╭─ PAGE
Studio album by Kierra Sheard
- Released: 27 October 2008
- Genre: Gospel; R&B;
- Length: 41:50
- Label: EMI Gospel
- Producer: Warryn "Baby Dubb" Campbell; Gerald Haddon; PAJAM; J. Drew Sheard; Asaph Ward;

Kierra Sheard chronology
| This Is Me (2006) | Bold Right Life (2008) | Free (2011) |

Singles from Bold Right Life
- "Praise Him Now" Released: August 2008; "Won't Hold Back" Released: August 2008; "Jesus" Released: December 2008; "Love Like Crazy" Released: March 2009; "Invisible" Released: May 2009;

= Bold Right Life =

Bold Right Life is the third studio album by the American singer Kierra Sheard. It was released by EMI Gospel on 27 October 2008.

== Critical reception==

The AllMusic editor Pemberton Roach found that the album "reveals that the younger Clark is more than up to carrying on the family legacy. Produced by Kierra's Brother J. Drew, the album is a thoroughly modern slice of hip-hop-ish R&B, replete with skittering dance beats, funky bass lines, and vocals altered with all sorts of up-to-date computer effects. Sailing above it all are Sheard’s powerful and assured vocals, at once secularly soulful and full of the Spirit." Kenya M. Yarbrough of EURweb reviewed the album favorably.

Professional ratings
Review scores
| Source | Rating |
| Cross Rhythms | Star |

== Accolades ==
The album was nominated for a Dove Award for Urban Album of the Year at the 40th GMA Dove Awards.
╰─
THE TASKS -
• a. Which award was the album nominated for, according to the album page?
• b. Please reproduce the album page starting with "Singles from Bold" and going on through "27 October 2008.", switching "third" to "fourth".
• c. Name every producer credited on the album page.
╭─ INFORMATION GIVEN
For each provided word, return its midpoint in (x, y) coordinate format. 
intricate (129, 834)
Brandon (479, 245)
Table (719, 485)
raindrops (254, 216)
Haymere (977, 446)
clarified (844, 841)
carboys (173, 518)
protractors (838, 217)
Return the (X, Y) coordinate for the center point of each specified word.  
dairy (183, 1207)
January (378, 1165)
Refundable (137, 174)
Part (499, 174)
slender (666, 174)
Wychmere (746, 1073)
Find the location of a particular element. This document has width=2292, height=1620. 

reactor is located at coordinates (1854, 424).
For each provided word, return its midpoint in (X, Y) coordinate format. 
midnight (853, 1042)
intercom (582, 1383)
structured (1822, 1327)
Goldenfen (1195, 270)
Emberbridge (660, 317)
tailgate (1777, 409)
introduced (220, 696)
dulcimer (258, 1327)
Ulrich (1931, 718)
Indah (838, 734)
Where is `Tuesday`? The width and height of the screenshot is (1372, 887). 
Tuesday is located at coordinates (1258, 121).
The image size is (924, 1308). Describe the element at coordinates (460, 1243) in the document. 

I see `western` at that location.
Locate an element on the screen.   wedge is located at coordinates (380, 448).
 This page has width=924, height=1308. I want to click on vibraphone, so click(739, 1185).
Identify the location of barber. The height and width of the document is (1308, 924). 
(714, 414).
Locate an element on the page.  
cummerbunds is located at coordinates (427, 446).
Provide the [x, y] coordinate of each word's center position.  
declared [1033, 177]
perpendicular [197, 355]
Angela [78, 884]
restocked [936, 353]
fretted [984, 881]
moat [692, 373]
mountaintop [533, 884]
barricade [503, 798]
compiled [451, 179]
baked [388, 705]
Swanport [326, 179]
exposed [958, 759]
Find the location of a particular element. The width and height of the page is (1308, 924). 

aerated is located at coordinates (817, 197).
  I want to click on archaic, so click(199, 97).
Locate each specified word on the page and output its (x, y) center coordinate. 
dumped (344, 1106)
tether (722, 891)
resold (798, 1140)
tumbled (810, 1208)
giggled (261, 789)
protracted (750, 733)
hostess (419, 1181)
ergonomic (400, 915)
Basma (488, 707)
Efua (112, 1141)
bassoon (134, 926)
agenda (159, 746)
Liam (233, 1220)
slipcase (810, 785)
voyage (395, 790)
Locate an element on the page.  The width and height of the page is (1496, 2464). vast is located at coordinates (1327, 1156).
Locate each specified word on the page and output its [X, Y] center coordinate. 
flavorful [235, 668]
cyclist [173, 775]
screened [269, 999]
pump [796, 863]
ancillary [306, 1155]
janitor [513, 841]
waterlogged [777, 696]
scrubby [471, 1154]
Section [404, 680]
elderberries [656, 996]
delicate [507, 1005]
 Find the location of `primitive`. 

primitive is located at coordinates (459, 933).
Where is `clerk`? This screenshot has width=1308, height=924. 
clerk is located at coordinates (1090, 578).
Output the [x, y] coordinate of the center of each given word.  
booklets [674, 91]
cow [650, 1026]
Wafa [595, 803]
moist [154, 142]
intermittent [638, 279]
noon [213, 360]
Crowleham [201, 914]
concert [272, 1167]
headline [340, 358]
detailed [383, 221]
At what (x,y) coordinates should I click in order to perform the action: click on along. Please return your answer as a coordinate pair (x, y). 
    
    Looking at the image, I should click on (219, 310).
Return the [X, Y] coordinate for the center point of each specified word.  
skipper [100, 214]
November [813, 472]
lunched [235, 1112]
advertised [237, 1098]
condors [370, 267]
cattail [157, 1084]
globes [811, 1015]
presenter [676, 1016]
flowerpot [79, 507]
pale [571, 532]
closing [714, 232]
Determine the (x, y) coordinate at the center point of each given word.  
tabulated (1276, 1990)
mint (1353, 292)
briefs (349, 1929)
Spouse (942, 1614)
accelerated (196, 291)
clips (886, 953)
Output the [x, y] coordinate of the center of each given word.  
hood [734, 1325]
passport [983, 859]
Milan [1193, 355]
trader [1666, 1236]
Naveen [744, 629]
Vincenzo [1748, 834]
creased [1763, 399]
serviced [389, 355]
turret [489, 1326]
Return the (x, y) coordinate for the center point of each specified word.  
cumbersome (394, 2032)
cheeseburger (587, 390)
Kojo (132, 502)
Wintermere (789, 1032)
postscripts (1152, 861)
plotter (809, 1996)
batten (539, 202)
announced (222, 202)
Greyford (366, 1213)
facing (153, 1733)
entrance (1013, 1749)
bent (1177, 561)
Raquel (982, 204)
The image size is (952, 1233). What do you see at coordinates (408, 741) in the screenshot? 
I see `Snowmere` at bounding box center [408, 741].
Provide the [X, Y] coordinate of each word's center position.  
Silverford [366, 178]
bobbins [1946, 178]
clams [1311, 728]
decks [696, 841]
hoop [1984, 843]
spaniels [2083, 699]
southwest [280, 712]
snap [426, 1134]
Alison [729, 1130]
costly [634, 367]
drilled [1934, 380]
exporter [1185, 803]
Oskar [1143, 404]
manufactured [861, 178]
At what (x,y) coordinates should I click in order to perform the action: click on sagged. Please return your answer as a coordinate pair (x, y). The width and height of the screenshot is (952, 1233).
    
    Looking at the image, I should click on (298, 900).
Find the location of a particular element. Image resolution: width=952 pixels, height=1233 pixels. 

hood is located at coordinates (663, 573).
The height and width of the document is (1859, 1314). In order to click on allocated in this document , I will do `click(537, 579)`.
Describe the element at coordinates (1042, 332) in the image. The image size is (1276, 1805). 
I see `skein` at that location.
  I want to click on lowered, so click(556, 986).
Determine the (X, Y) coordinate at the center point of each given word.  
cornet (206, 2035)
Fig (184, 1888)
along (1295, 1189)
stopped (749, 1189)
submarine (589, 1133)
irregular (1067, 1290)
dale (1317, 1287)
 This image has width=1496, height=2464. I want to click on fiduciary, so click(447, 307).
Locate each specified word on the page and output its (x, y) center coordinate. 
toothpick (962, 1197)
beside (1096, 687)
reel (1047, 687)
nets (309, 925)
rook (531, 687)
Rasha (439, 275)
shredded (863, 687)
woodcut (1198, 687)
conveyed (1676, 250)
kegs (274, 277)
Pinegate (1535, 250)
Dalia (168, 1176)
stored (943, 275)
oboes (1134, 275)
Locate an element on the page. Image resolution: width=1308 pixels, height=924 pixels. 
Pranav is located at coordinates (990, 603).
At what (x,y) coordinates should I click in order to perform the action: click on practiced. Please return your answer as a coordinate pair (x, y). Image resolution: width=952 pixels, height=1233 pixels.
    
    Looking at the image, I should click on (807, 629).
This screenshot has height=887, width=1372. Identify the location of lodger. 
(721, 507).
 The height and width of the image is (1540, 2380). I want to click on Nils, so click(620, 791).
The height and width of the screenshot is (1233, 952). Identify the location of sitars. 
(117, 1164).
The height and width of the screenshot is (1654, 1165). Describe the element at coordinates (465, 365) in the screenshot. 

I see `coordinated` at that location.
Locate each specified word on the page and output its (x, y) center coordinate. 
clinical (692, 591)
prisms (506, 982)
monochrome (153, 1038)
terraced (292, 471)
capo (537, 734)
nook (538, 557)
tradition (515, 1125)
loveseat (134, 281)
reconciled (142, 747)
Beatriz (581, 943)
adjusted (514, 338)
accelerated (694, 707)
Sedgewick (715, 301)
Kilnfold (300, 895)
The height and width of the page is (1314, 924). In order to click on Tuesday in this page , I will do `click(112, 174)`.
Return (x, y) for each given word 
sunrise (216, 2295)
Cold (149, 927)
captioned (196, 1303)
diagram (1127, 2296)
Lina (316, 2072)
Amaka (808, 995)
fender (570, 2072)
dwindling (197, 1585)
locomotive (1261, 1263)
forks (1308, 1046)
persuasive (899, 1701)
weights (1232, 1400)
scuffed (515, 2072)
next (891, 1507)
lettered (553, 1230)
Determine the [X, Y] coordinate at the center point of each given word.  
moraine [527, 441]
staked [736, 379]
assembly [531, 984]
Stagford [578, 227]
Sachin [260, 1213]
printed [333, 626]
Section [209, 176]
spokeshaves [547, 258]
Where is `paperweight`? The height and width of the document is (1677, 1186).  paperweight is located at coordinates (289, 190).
╰─
COMPLETE ANSWERS -
• a. A Dove Award for Urban Album of the Year at the 40th GMA Dove Awards.

• b.
Singles from Bold Right Life
- "Praise Him Now" Released: August 2008; "Won't Hold Back" Released: August 2008; "Jesus" Released: December 2008; "Love Like Crazy" Released: March 2009; "Invisible" Released: May 2009;

= Bold Right Life =

Bold Right Life is the fourth studio album by the American singer Kierra Sheard. It was released by EMI Gospel on 27 October 2008.

• c. Warryn "Baby Dubb" Campbell, Gerald Haddon, PAJAM, J. Drew Sheard, Asaph Ward